[Material for this task — start]

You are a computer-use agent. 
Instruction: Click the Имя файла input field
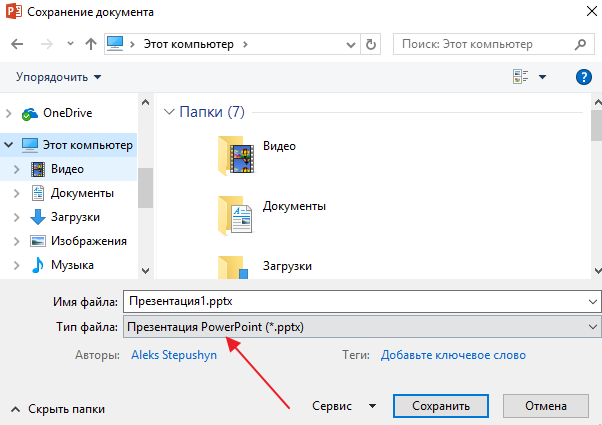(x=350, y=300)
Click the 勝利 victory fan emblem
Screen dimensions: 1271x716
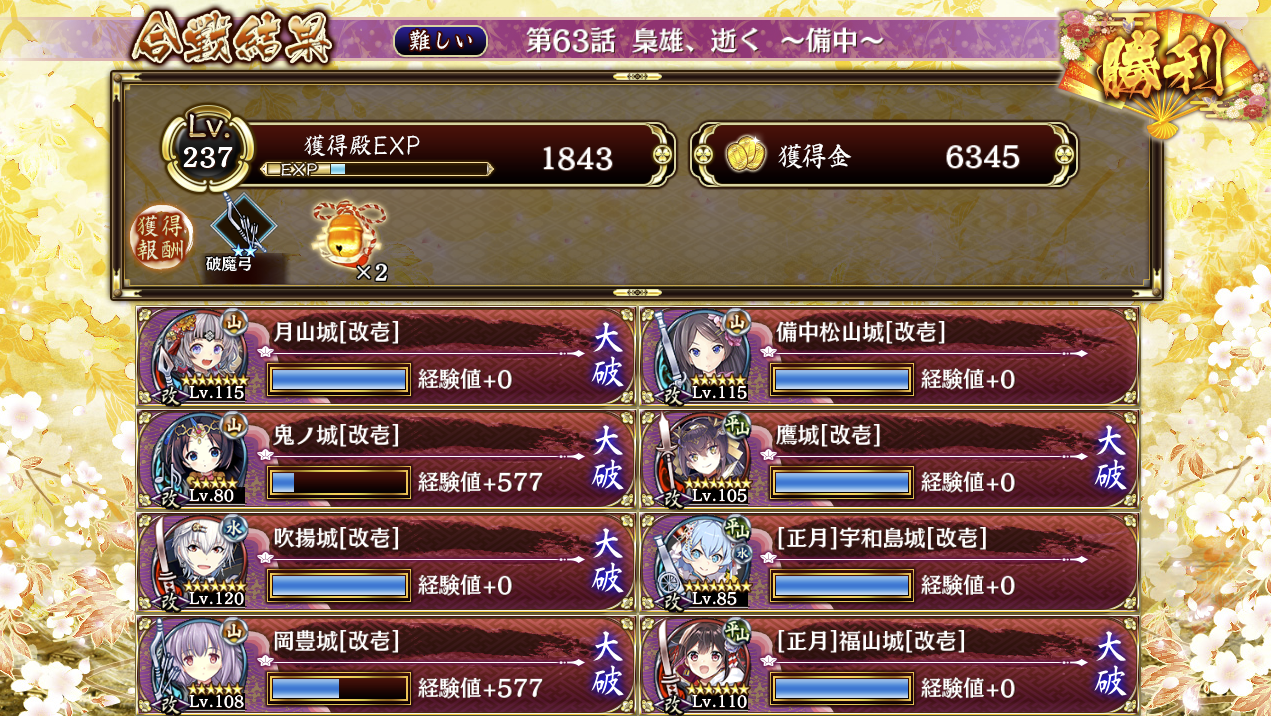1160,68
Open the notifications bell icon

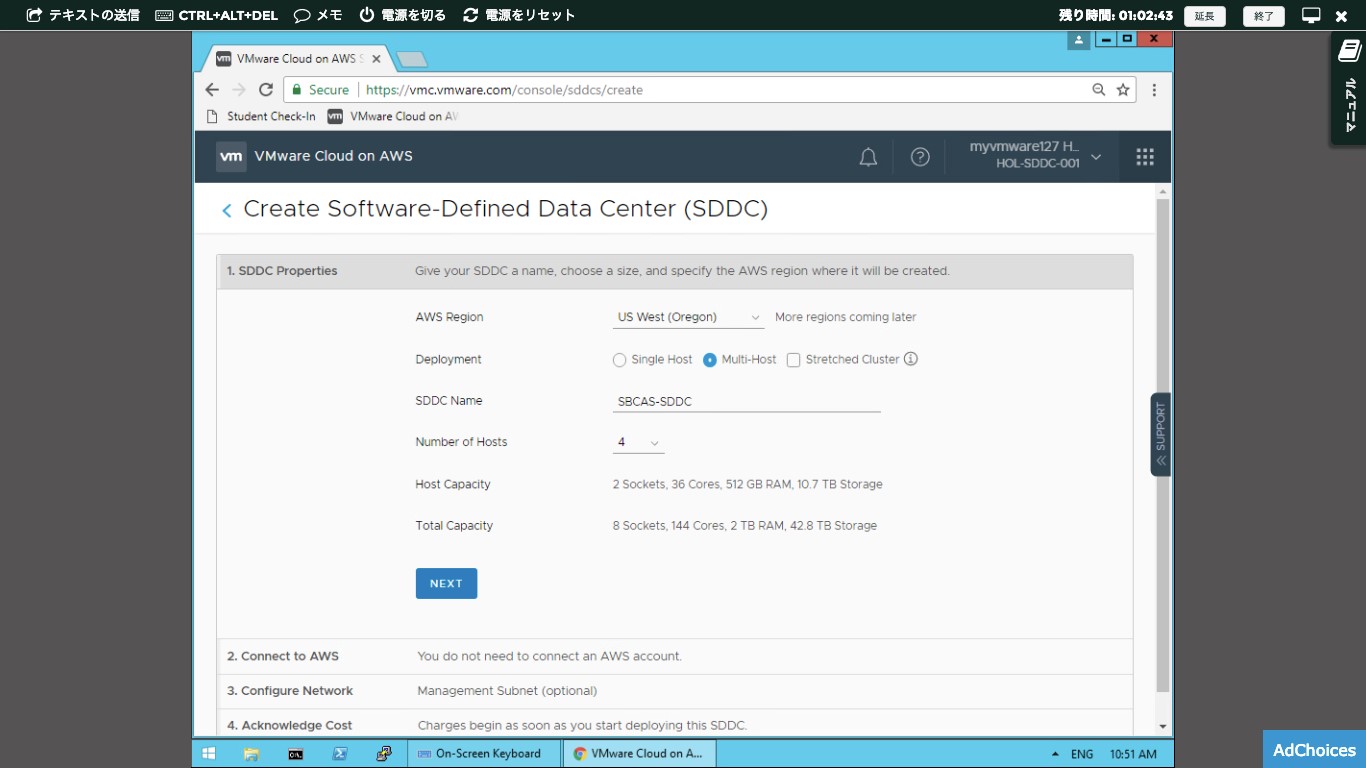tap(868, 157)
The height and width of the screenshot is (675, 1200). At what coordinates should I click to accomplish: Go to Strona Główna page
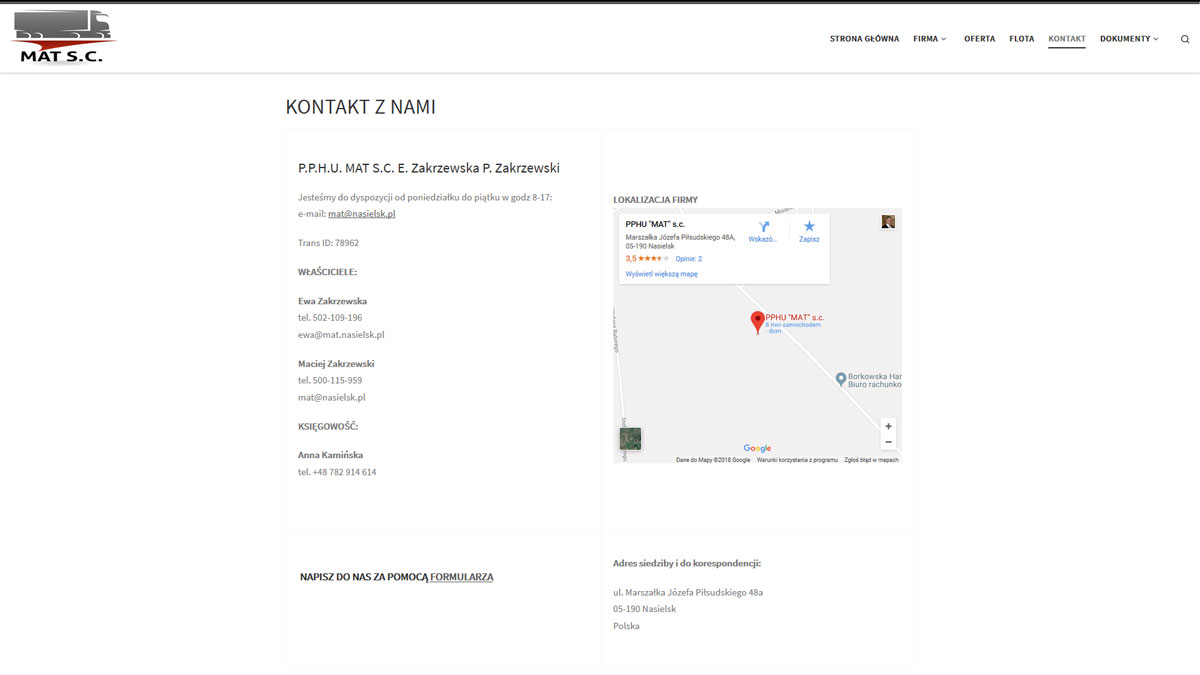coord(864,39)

[Material for this task — finish]

**Task objective:** All of the records above should be returned exactly, though the pictures should not.

**Output for this exercise:**
You are a computer-use agent. 
Instruction: Click the Имя файла input field
(x=350, y=300)
Click the 勝利 victory fan emblem
Screen dimensions: 1271x716
1160,68
Open the notifications bell icon

tap(868, 157)
The height and width of the screenshot is (675, 1200). At what coordinates should I click to accomplish: Go to Strona Główna page
coord(864,39)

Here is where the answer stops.